Source : Les Trois coups - 30 septembre 2014
Pour sa dernière création, Christophe Lidon s’attaque à «La tempête», ultime opus de William Shakespeare. Son parti pris résolument moderne embarque le public pour une croisière qui tient ses promesses : féerie, complots, coup de foudre sont au rendez-vous jusqu’au «happy end». Une œuvre majeure du répertoire anglais interprétée par de talentueux comédiens.
Bienvenue moussaillons à bord de la salle Pierre‑Aimé‑Touchard du Théâtre d’Orléans ! La durée du voyage est de une heure quarante-huit minutes ! Une voix anglaise tout droit sortie d’un haut-parleur s’élève. Parmi le public, la troupe des marins «débarque», paniquée. Ils interpellent leur capitaine, vêtu d’une marinière à la Jean‑Paul Gaultier. Son look est proche de celui des Village People. Le ton est donné : ce Shakespeare-là promet quelques surprises derrière le rideau rouge encore fermé.
Tout d’abord, l’intrigue : Prospero (Alain Pralon), duc de Milan, est victime d’une conspiration orchestrée par son frère Antonio (Jean‑Marie Lardy). Il se retrouve avec sa fille Miranda (Sarah Biasini) prisonnier sur une île déserte où il vit entouré de deux «esclaves» : Ariel (Maxime d’Aboville), l’esprit des airs, et Caliban (Dominique Pinon), descendant maléfique d’une sorcière. Une nuit, Prospero le magicien déclenche une tempête qui fait échouer le vaisseau de ses ennemis : Alonso (Joël Demarty), roi de Naples, et son fils Ferdinand (Adrien Melin), Sébastien (Jacques Fontanel), Antonio, l’usurpateur du duché milanais, et deux serviteurs, Trinculo (Denis Berner) et Stephano (Joël Demarty encore).

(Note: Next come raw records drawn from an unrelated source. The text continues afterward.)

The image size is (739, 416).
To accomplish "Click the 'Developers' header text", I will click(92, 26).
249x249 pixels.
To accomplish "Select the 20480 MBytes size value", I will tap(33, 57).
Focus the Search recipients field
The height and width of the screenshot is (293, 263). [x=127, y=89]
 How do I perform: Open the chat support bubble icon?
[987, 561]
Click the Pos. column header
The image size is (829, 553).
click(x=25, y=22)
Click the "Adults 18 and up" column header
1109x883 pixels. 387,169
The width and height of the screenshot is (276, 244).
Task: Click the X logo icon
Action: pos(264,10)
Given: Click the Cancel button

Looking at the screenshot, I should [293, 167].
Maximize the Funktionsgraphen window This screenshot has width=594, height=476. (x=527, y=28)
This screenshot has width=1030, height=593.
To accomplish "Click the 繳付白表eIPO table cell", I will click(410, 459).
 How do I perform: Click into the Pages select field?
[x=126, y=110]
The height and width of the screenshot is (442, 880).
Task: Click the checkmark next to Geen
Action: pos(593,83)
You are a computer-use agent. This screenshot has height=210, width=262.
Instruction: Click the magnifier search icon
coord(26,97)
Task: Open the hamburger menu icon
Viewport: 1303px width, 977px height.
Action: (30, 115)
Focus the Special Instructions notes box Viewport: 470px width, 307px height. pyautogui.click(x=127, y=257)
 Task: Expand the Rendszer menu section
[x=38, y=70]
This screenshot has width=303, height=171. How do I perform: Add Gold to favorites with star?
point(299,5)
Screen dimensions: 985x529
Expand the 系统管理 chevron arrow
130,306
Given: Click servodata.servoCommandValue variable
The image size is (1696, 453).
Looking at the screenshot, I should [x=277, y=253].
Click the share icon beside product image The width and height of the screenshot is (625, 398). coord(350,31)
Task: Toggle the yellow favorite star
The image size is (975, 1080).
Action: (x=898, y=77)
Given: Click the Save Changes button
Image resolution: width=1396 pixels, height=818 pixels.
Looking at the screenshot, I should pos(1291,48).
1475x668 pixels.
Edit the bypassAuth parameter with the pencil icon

Se déroule alors sous nos yeux une course contre le temps : vingt-quatre heures pour tout résoudre et retrouver sa place légitime.
Dernière œuvre dramatique de Shakespeare écrite en 1611-1612 alors qu’il s’est retiré à Stratford, la Tempête est un véritable testament. Bien différente des autres tragi-comédies, elle se rapproche des tragédies françaises du xviie siècle, par le respect de la règle des trois unités notamment. Témoin d’une époque, celle de la Renaissance, l’auteur y aborde toutes les grandes questions humanistes (le discours de Prospero sur Caliban le «sauvage» est de ce point de vue sans équivoque) et fait de Prospero une métaphore du dramaturge.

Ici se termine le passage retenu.